Nataly Antar od początku czuła, że w skórze matki czuje się w jak przyciasnym ubraniu:
Mózg zamieniał mi się w galaretę - opowiada o czasach, gdy została z małymi dziećmi w domu. - Inne kobiety robiły karierę, podróżowały, poznawały świat, podczas gdy ja tkwiłam przy dzieciach.
Starała się najlepiej jak umiała, lecz konsekwentnie nie przypominała matki z tradycyjnego obrazka. Dlatego rezygnacja z opieki nad dziećmi była trudną, lecz uzasadnioną decyzją.
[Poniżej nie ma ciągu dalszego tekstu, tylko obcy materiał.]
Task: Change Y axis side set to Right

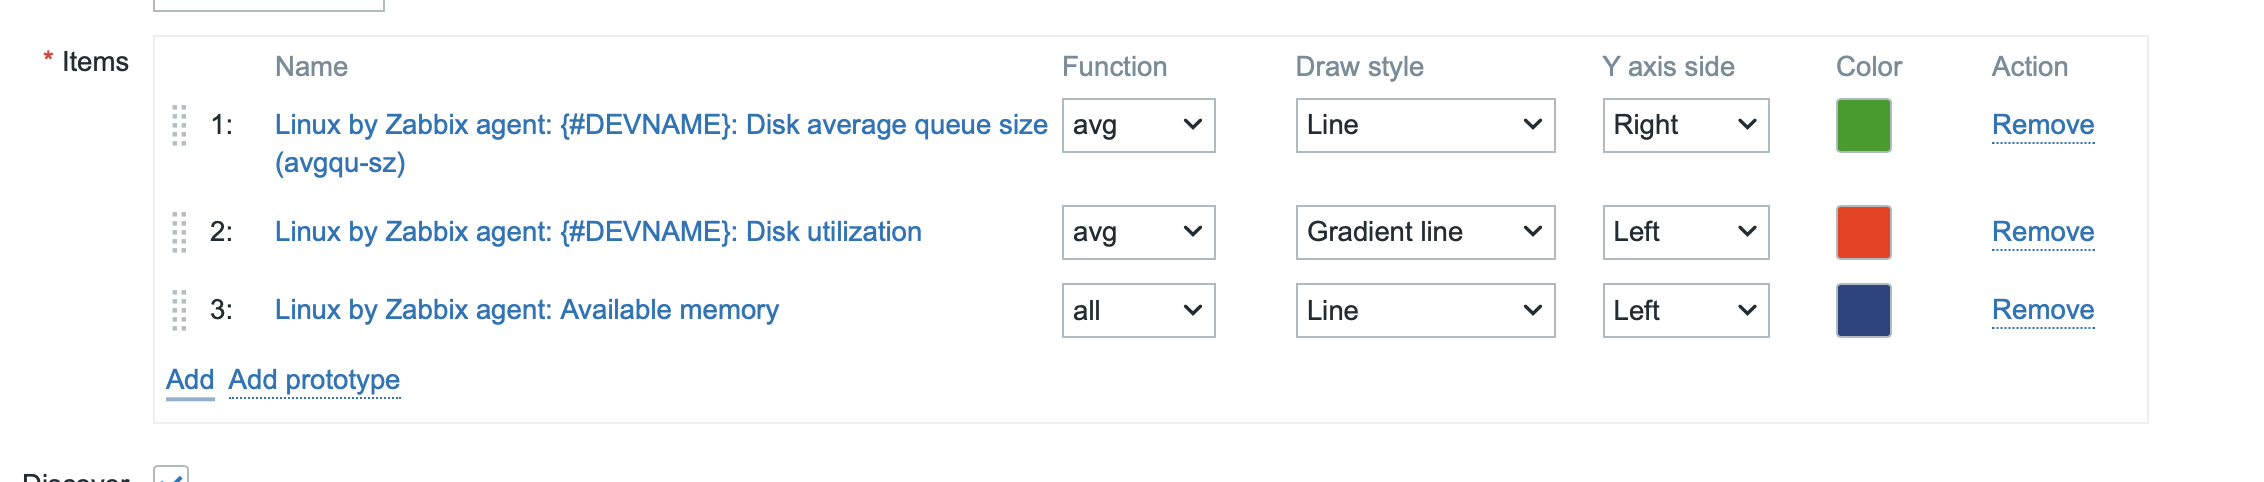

Poczułam ulgę - przyznaje, choć napomyka też o miażdżącym wręcz poczuciu winy.
Bo w społecznym mniemaniu matka rezygnująca dobrowolnie z opieki nad dzieckiem to anomalia. Przypuszcza się, że taka kobieta jest chora, że ma depresję.
Tymczasem Nataly czuła się całkowicie zdrowa:
Gdybym była mężczyzną, nikt nie miałby do mnie o to pretensji i nie byłoby tego wywiadu - zauważa.
W trakcie trudnego rozwodu ta mama dwójki dzieci najpierw wystąpiła o opiekę naprzemienną - dzieci spędzałyby z nią połowę czasu. Ale ponieważ eks-mąż był nieprzejednany, Nataly odpuściła.
Takich jak ona jest więcej. Nie wszystkie kobiety odnajdują się w macierzyństwie. Nie wszystkie chcą zajmować się dziećmi. Społeczeństwu jeszcze trudno to zrozumieć, lecz one już tu są.
Nataly wciąż utrzymuje kontakty z dziećmi, wciąż czuje się ich mamą. Ale uważa, że oddając w całości opiekę nad nimi eks-mężowi, postąpiła słusznie. A wy, co o tym sądzicie?